Having finished her tea, she stood up to leave, and he grabbed her sleeve. "Sam," he said, looking her directly in the eye. "Thanks," he pulled her into a brief hug, and she could almost for a second believe that it was actually him, the Doctor, and not Ted Carter.

* * *

They had arrived at the Harriman's house. Ruth and William's children were noisily playing amongst themselves, Mary and Edward were sitting stiffly in their chairs. Ruth, Irene and Elizabeth were in the kitchen, and the only reason Sam wasn't was because they had both agreed that she was an unfit cook. The three men were talking stocks, and Sam was left sitting by herself, quite literally twiddling her thumbs.

"Aunt Sam," cam a quiet voice from her side, and Thomas' small hand tugged on her full skirts. "Aunt Sam, there's something not quite right with the Harrimans."

The stirring in Sam's gut became worse, and she nodded. "I agree, Thom. Will you do a favour for me?"

Thomas nodded quickly, eager to please her. "You watch out for Ted and your Mom, I've got to pop home for a minute," thoughts of the watch rushed across her mind as she looked around worriedly. Any minute now, this whole event could become a disaster.

"Why?"

Sam knelt down to Thomas' level. "I've just got to go get a fob watch, honey," she told him gently. "Then I'll be right back."

Thomas reached into his pocket. "Is this the one?"

Sam was shocked as the boy revealed the doctor's watch. "Give it to me, Thom," she said urgently. "I need it, you see. Ted isn't really my brother, he's a man called the Doctor and he'll be able to fix it,"

The boy handed it over and she slipped it into the pocket of her dress, standing up the reach the Doctor. But it was too late. The Family must have sensed the watch, or heard her, and before she knew what was happening, she was knocked to the floor, a thumping pain in her head.

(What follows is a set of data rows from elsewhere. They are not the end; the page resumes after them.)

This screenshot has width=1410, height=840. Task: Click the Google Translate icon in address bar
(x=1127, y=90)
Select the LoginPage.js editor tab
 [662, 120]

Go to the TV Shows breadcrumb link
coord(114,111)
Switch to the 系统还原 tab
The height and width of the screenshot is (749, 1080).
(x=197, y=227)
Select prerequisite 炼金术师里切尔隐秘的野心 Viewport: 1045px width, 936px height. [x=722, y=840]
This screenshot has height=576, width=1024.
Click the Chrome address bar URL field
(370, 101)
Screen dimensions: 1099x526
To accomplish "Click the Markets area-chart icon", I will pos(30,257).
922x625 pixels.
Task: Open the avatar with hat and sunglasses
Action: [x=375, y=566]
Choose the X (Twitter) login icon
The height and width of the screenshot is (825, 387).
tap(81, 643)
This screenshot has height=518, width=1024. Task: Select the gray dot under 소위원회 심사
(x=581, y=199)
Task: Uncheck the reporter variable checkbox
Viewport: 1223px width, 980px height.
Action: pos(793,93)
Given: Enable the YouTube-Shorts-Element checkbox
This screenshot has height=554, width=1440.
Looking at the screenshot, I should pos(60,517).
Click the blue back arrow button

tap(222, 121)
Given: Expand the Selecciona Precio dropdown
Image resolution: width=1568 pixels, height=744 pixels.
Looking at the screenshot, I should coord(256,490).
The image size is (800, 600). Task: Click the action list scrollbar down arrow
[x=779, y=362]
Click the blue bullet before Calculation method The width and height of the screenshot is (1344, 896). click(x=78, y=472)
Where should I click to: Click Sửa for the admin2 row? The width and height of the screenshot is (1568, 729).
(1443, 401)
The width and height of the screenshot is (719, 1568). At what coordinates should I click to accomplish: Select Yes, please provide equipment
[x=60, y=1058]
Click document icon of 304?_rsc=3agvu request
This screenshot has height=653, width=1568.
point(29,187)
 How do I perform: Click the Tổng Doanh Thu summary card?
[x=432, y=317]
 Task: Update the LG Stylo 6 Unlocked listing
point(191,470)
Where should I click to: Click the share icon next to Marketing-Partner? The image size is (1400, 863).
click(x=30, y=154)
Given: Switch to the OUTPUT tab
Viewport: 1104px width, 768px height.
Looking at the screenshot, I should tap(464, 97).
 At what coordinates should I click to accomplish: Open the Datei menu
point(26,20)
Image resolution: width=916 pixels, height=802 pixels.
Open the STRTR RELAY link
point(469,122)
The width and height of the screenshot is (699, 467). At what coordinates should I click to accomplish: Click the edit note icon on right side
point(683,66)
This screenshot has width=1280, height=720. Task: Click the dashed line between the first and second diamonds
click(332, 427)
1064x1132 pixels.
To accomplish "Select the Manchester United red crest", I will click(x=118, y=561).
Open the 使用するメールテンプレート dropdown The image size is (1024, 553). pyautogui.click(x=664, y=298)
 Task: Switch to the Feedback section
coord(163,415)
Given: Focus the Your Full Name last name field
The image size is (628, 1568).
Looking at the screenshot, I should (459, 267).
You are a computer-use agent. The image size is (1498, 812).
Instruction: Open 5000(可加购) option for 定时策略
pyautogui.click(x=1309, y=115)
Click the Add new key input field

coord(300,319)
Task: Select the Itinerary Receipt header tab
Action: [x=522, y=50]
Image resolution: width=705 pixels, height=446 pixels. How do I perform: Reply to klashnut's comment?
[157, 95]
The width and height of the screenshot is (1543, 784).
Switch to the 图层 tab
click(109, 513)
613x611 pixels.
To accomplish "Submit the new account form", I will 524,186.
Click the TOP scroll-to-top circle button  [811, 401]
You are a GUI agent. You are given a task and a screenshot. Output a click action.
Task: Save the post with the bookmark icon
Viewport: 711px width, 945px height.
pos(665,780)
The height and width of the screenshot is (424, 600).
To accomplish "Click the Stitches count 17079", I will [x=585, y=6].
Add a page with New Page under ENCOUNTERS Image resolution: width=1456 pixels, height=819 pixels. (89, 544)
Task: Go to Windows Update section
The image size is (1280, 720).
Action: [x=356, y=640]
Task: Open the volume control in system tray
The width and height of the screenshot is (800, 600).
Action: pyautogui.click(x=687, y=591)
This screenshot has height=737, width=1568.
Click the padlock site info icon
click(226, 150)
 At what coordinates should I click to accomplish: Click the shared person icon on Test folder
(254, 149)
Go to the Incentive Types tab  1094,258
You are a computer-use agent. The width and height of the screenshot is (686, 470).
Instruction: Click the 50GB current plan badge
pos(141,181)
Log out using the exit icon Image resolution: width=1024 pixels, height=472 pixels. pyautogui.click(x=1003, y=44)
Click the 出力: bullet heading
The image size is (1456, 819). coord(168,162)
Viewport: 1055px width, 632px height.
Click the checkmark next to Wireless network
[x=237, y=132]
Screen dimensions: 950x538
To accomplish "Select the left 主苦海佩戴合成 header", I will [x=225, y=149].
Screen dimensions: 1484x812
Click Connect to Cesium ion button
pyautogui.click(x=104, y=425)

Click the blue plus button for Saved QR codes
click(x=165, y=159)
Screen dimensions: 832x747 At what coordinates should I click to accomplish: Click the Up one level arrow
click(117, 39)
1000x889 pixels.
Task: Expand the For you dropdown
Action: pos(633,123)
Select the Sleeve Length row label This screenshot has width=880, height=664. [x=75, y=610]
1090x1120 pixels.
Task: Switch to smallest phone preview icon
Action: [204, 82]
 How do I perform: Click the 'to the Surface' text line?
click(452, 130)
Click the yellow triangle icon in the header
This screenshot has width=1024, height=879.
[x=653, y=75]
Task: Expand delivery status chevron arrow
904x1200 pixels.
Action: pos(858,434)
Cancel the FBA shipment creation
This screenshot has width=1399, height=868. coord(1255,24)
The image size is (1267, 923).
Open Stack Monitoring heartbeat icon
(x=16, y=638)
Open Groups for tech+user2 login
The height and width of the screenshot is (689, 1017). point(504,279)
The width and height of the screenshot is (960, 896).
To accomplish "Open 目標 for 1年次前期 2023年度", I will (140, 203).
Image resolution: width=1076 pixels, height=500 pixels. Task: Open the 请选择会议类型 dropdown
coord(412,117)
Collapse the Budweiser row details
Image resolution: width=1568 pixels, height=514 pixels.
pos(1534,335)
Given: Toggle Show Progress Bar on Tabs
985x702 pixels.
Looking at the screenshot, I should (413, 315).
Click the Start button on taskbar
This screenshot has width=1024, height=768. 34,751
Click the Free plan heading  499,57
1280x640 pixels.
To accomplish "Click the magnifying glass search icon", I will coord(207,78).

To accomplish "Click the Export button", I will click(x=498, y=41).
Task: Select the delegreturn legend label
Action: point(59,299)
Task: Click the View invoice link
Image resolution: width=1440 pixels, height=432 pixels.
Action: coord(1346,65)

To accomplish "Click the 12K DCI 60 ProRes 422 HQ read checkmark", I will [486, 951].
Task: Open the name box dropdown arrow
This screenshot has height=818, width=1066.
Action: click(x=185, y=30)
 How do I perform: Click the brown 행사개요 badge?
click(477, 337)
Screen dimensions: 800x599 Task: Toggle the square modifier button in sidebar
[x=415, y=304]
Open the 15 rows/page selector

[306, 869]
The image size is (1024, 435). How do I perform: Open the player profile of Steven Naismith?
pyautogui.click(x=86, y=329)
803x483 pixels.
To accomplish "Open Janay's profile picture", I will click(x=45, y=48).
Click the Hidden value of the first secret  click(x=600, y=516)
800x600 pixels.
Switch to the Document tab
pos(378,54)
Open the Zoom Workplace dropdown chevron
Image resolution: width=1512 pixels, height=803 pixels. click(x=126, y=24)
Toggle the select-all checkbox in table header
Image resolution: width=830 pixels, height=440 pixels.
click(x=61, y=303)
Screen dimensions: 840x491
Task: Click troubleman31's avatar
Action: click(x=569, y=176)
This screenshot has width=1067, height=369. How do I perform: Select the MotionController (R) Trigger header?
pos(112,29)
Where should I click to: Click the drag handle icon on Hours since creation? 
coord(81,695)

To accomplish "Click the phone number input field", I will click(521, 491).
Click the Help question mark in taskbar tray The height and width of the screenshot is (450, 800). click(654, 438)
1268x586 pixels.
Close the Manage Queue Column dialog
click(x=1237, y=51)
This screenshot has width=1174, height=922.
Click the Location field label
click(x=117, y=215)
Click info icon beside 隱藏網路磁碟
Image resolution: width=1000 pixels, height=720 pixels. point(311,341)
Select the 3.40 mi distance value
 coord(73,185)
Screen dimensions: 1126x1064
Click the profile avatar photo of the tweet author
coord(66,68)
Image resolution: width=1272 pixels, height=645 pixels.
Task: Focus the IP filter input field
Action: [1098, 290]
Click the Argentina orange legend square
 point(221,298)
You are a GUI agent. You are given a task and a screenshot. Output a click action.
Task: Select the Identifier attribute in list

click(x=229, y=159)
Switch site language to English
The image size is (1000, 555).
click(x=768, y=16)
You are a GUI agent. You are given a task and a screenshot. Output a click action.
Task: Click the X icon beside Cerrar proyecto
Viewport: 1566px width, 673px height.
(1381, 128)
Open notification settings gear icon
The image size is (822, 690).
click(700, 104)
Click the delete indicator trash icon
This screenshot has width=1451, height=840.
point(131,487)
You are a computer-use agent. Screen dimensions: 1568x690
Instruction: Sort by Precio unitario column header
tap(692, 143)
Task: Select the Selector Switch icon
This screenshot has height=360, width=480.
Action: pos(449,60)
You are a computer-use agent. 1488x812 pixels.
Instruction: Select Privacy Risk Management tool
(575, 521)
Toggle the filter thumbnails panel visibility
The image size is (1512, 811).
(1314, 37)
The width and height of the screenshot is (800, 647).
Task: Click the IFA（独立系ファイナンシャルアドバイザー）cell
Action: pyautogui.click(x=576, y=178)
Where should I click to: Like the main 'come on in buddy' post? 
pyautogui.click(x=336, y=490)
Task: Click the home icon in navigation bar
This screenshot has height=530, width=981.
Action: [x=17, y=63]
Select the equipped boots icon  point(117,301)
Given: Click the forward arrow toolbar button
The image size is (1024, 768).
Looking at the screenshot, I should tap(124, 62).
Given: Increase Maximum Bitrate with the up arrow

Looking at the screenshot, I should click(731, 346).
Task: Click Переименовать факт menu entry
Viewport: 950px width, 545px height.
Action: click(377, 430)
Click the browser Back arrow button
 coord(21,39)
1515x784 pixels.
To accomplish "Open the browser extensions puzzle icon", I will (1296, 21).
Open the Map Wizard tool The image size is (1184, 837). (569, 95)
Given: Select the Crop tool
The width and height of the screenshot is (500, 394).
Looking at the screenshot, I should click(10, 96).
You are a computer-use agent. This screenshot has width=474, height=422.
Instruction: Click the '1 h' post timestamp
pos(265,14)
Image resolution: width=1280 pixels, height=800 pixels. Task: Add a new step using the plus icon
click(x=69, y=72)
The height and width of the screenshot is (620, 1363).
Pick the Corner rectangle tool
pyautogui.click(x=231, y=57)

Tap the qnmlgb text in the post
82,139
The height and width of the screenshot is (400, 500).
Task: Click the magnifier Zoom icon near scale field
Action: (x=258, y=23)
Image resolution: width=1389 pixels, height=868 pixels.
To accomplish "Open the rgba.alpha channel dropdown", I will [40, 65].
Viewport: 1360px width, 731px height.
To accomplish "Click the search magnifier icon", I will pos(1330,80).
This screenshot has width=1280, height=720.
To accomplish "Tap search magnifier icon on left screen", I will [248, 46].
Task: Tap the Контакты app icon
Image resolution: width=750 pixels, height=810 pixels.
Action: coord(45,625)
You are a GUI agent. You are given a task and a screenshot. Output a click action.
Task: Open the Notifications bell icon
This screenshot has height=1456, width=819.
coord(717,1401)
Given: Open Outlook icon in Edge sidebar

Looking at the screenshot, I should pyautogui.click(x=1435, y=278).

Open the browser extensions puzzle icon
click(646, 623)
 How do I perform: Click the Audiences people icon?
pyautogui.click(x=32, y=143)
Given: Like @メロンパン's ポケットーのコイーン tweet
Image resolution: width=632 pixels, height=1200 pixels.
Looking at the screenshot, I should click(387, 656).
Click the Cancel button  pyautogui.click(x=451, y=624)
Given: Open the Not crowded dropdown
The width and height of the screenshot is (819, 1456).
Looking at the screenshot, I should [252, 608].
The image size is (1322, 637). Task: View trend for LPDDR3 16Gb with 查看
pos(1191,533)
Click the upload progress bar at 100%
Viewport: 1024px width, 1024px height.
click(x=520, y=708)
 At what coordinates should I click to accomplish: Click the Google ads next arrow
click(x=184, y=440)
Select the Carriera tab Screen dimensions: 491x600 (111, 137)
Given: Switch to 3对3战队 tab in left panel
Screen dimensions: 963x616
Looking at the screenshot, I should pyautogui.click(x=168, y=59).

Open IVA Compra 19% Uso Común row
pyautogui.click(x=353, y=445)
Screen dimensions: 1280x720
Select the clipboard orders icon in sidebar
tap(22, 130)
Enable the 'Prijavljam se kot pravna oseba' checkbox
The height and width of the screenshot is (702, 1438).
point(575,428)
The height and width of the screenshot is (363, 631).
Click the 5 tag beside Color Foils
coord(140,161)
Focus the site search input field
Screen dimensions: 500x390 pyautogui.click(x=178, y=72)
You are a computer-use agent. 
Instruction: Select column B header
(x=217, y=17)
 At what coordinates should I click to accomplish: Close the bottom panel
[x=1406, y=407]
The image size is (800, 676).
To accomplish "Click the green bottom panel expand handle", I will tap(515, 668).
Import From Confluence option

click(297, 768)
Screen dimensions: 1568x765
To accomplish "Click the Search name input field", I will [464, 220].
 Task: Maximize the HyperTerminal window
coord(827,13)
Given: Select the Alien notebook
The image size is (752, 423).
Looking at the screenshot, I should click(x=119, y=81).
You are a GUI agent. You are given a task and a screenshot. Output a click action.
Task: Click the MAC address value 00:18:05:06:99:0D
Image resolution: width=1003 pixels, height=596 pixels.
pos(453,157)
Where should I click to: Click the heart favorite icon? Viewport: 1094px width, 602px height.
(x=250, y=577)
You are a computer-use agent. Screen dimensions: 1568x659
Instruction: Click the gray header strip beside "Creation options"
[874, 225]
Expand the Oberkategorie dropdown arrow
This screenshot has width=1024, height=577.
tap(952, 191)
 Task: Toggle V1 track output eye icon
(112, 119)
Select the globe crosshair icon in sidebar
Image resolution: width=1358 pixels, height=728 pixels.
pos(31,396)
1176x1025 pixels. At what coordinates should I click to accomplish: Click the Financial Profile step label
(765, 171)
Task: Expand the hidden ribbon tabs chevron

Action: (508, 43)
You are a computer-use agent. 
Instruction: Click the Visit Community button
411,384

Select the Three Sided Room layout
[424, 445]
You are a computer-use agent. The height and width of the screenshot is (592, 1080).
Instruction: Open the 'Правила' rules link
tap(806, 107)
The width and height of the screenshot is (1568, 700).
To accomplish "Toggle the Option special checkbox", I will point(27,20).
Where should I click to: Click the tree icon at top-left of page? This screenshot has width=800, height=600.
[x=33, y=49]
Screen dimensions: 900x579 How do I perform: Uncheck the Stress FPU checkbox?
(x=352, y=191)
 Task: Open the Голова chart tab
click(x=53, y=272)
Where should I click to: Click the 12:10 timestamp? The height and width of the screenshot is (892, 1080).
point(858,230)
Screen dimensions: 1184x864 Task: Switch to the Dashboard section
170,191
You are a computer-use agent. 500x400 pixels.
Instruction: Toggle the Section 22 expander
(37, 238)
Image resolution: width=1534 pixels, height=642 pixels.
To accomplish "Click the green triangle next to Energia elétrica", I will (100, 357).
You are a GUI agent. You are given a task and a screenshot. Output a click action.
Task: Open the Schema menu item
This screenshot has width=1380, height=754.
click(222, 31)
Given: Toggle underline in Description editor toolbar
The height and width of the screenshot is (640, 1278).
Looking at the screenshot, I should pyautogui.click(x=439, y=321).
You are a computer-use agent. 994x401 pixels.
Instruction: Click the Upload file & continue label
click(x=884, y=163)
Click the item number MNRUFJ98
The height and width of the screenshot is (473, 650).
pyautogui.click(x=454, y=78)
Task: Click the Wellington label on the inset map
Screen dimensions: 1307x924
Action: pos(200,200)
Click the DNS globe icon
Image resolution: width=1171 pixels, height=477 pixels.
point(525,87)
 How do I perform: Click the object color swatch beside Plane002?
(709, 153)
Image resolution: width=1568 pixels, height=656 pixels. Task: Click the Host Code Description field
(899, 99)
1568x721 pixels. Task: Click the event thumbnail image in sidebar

"Unhand my sister!" she heard Ted cry.

In reply, James kicked her firmly in the head, knocking her completely out cold. "So you took human form." He announced, casually, much to the confusion of everyone in the room. The Pearsons had realised that something not quite right was going on, and untter silence reigned in the room.

"Of course I'm human, I was born human! As were you, and everyone else in this room."

"And a human brain, too! Simple, thick and dull." James confirmed.

Elizabeth's voice was petulant. "He's no good like this."

"We need a Time Lord," Mary agreed.

"Easily done," James said, pulling a gun from his pocket and aimed it at Ted.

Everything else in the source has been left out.